- Interactive map of Fiamma Osteria

Restaurant information
- Established: 2002
- Closed: 2009
- Location: 206 Spring Street, New York City, New York, 10012, United States
- Coordinates: 40°43′31.1″N 74°0′13.5″W﻿ / ﻿40.725306°N 74.003750°W

= Fiamma Osteria =

Defunct restaurant in New York City, U.S.
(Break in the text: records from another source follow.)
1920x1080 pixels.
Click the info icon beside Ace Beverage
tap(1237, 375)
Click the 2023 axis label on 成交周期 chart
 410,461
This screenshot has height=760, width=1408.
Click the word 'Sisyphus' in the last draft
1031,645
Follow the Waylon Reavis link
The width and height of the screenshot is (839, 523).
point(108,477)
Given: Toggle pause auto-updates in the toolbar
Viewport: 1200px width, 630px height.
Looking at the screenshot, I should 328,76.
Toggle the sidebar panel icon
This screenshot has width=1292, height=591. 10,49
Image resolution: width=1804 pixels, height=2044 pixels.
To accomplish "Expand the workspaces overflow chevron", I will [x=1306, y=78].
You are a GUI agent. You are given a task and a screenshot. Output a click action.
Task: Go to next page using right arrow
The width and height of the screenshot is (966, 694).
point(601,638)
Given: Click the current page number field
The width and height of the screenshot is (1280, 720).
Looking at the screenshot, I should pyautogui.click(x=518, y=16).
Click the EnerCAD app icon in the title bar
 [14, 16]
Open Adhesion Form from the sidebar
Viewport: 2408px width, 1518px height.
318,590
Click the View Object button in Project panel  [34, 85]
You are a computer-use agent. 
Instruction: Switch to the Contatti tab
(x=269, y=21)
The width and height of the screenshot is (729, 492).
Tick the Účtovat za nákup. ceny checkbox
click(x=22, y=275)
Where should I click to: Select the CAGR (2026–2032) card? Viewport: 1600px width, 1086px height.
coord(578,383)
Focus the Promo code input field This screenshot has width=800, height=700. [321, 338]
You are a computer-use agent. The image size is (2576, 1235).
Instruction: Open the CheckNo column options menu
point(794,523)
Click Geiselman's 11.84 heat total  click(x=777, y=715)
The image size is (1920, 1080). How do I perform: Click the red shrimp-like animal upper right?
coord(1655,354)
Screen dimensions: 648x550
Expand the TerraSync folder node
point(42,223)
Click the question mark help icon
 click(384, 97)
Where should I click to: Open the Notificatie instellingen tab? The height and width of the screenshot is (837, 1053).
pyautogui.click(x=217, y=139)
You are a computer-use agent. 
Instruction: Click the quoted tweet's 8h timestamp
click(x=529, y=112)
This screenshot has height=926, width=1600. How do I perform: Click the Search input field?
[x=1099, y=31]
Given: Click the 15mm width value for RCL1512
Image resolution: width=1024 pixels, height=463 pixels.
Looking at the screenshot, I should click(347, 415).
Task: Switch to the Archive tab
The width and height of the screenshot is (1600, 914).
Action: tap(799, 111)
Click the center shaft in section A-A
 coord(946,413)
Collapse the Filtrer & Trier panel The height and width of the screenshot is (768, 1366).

Fiamma Osteria (later known as simply Fiamma) was a restaurant in New York City. The restaurant had received a Michelin star in 2006, 2007 and 2009. The interior was designed by Jeffrey Beers International.

==Staff==
Fiamma Osteria was Founded by Michael White and Stephen Hanson. Michael White served as the first executive chef and co-owner from 2002 to 2006. He departed due to ongoing disagreements about the restaurant's direction. He was succeeded by Christian Fantoni (2006–2007) and Fabio Trabocchi (2007–2009).

==Closure==
After closing in January 2009, Fiamma briefly operated as an event space until its sale to Corigin Real Estate Group in November 2012. The decision to close was influenced by the 2008 financial crisis and the restaurant's location, which proved to be somewhat disconnected from both the heart of SoHo and the more suitable neighborhood of Tribeca, which might have been a better fit for its high-end offerings.